[REQUIRED ACTION]: Could you return each line of the material that has "Cherokee" in it?

[EXERCISE DATA]:
[Start of Attachment]

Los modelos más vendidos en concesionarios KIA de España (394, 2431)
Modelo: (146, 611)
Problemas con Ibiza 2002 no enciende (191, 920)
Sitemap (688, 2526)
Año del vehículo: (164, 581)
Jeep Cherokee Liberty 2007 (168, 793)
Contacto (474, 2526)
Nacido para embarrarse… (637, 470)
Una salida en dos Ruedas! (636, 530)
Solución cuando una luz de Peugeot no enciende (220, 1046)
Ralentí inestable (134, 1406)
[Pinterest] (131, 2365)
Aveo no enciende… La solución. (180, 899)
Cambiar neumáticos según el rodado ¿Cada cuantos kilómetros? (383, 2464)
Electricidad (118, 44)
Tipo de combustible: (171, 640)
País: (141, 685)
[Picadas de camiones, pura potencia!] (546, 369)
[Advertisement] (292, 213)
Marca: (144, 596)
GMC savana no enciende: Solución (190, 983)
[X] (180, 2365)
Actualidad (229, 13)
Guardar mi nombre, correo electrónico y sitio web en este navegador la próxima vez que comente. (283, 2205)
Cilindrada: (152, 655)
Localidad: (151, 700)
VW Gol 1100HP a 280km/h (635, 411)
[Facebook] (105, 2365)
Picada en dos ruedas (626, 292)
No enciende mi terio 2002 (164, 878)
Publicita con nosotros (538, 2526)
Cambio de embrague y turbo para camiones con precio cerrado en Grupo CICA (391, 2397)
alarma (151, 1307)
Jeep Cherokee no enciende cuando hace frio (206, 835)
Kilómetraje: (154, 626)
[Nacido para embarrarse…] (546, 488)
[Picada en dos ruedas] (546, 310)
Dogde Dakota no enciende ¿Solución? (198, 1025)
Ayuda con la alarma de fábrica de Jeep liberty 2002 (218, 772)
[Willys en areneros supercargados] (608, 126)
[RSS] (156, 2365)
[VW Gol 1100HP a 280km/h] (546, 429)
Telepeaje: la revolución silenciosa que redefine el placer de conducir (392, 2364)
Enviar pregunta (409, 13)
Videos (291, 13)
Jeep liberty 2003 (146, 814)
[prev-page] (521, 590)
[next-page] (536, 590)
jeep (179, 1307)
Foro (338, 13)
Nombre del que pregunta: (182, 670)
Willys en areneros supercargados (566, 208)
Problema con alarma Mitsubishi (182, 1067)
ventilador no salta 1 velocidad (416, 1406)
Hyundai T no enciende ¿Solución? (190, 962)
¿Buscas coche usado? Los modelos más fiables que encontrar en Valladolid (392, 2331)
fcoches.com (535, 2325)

[End of Attachment]

[ANSWER SECTION]:
Jeep Cherokee Liberty 2007 (168, 793)
Jeep Cherokee no enciende cuando hace frio (206, 835)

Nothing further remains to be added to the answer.